Would you write out every entry exactly, but without the pictures?
-- -- --
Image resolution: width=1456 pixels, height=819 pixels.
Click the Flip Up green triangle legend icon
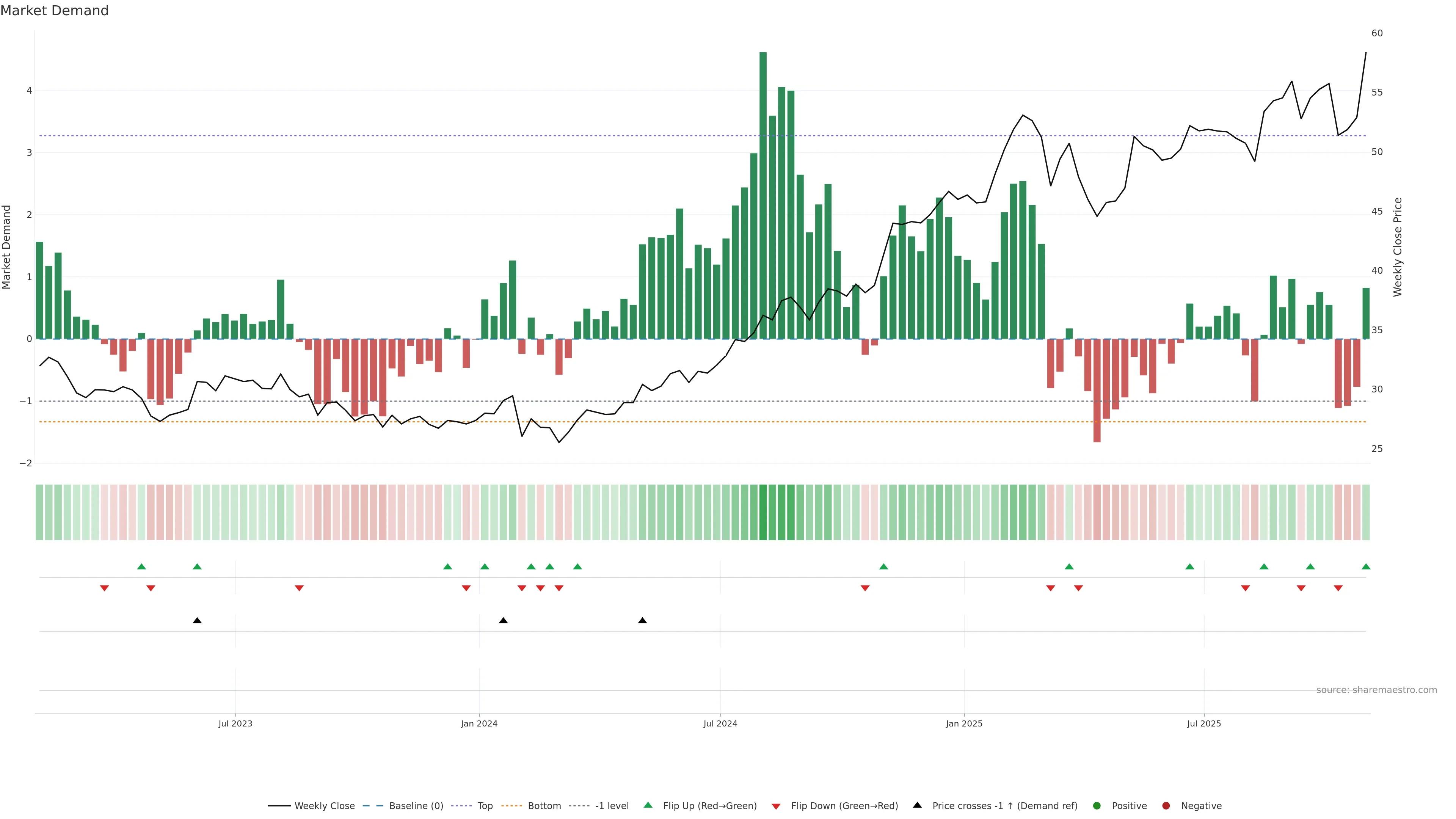[648, 805]
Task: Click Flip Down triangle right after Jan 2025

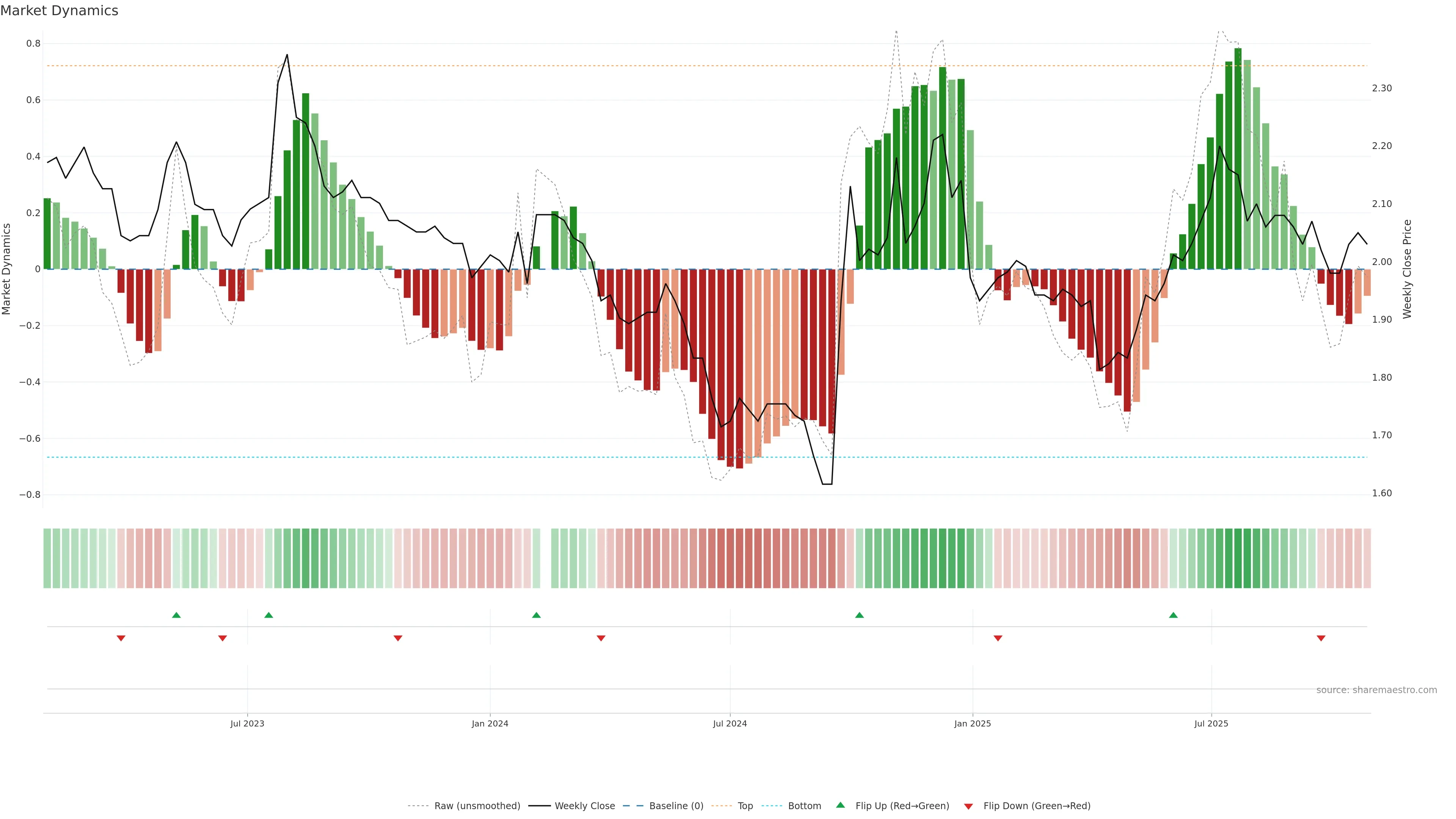Action: point(998,638)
-- -- --
→ **SOLUTION FOR THIS TASK**:
Image resolution: width=1456 pixels, height=819 pixels.
Click the Flip Up green triangle legend icon
[648, 805]
Task: Click Flip Down triangle right after Jan 2025

Action: point(998,638)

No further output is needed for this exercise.